REQUIRED ACTION:
From the article about the new cancer center in Antigua, list every means by which it says cancer services at government hospitals in the sub-region are expected to be boosted.

OECS opens new cancer treatment centre in Antigua
Residents within the Organisation of Eastern Caribbean States (OECS) sub-grouping will no longer have to travel abroad for treatment of cancers and other chronic non-communicable diseases (CNCDs).
This as the grouping on Friday formally opened its OECS Eastern Caribbean Cancer Centre in St John’s Antigua.
The Centre is the brainchild of former prime minister now opposition leader Baldwin Spencer took three years from ground breaking in April 2012 to formal opening in June 2015 and is patterned after a similar centre in The Bahamas.
Although based in Antigua and Barbuda, the centre will be jointly owned by all OECS member states.
Addressing the formal opening, Spencer pointed out that “for the first time a large number of persons would have the opportunity for cancer care at affordable cost and accessible at their doorsteps.”
According to him, “The Cancer Centre will improve the provision of accessible cancer treatment services throughout the sub region, since the centre will provide high quality medical radiation and surgical oncology services which will be markedly discounted for government supported patients.”
Cancer services at government hospitals throughout the sub region is expected to be boosted through regular oncology clinics, developing cost effective and safe chemo therapy services providing oversight and expertise in the various islands and by providing major cost savings to partner governments.

DATASET ENTRIES:
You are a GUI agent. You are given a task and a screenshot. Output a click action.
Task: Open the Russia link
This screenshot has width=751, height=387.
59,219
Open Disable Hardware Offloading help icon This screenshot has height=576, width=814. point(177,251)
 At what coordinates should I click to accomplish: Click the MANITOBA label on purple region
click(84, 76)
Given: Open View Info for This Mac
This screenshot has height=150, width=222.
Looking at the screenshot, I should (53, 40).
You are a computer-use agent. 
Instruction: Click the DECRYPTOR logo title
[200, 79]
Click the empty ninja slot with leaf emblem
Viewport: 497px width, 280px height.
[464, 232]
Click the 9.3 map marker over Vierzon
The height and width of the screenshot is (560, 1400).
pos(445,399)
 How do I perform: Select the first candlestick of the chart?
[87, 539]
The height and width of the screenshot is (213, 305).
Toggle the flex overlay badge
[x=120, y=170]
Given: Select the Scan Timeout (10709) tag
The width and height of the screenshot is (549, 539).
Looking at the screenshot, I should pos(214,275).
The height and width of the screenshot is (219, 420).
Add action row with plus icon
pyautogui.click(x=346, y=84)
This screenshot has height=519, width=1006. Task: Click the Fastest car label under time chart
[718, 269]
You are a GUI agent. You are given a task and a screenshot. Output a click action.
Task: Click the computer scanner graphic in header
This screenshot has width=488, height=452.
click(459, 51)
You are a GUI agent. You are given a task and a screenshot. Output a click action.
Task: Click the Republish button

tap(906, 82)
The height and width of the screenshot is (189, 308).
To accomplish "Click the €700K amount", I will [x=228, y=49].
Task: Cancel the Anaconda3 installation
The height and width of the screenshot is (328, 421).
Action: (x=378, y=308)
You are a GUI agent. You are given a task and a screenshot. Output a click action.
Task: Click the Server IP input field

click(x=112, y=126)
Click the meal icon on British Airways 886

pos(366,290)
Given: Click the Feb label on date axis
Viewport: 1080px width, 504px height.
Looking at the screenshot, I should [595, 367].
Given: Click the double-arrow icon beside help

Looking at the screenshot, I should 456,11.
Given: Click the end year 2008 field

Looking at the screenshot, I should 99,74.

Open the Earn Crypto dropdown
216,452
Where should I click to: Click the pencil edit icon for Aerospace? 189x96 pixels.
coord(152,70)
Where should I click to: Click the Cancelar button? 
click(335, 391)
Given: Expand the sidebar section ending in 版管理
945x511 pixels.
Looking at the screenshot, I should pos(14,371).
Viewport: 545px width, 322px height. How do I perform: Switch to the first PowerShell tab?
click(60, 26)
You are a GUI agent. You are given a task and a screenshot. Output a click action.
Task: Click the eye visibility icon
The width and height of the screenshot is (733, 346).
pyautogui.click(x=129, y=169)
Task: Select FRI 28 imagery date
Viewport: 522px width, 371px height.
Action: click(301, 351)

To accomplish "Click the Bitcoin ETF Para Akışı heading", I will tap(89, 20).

ANSWER SPACE:
- Regular oncology clinics
- Developing cost-effective and safe chemotherapy services
- Providing oversight and expertise in the various islands
- Providing major cost savings to partner governments